In werkelijkheid zeg ik nooit ‘sst’ tegen mijn gedachten. Ik heb ook niet meer de behoefte om ze te sussen of te bezweren. Juist niet, van mij mogen ze tot wasdom komen. Losse gedachten, associatieve ketens, hele kaartenhuizen, niets is mij te dol.
Maar echt serieus nemen kan ik ze niet meer. Ik luister naar ze zoals ik naar een kind luister, naar een fantast, een dwaas, een demagoog, een verkoper, een acteur of een zatlap.

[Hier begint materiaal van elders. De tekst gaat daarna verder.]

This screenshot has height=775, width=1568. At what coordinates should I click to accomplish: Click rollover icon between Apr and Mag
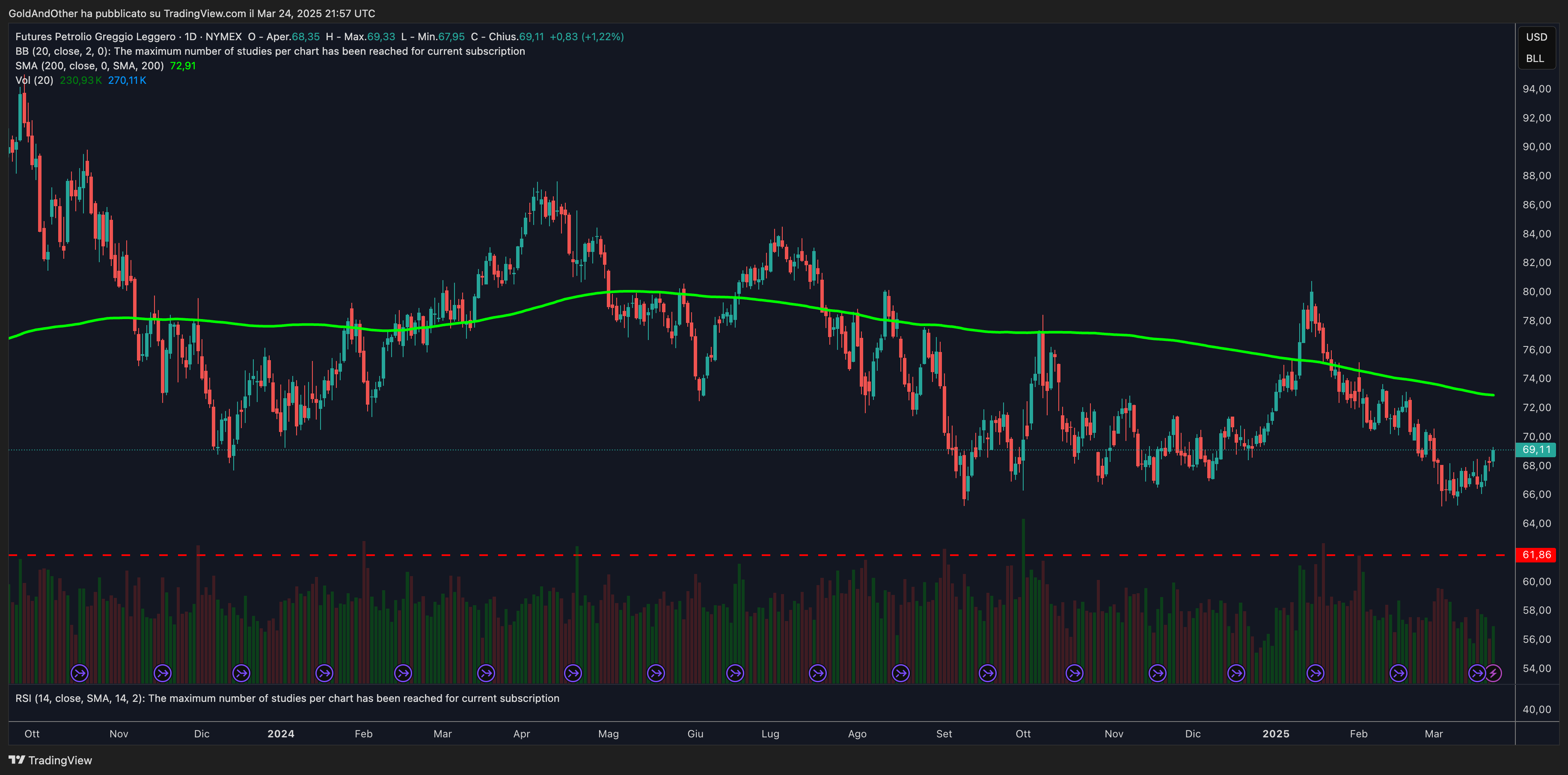pyautogui.click(x=573, y=673)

Dat geldt ook voor de gedachten die ik hierboven heb opgeschreven en misschien ook voor de gedachten die ik hieronder ga opschrijven, dat weet ik nog niet.
Oefeningen in stilte (silentie), aandachtigheid (mindfulness) of eenpuntige concentratie (samadhi) om de geest tot rust te brengen of leeg te maken, zijn aan mij niet besteed. Man, ik kan mijn handen niet eens tot rust brengen, ze blijven maar gaan.
Liever dan ze tot onbeweeglijkheid te dwingen geef ik mijn handen iets te doen. Een speeltje om mee te friemelen en je hebt er geen kind meer aan.
Liever dan mijn verstand tot onbeweeglijkheid te dwingen geef ik het iets te doen. Een puzzel om over na te denken en je hebt er geen kind meer aan.
Niet-weten is een fopspeen voor de geest.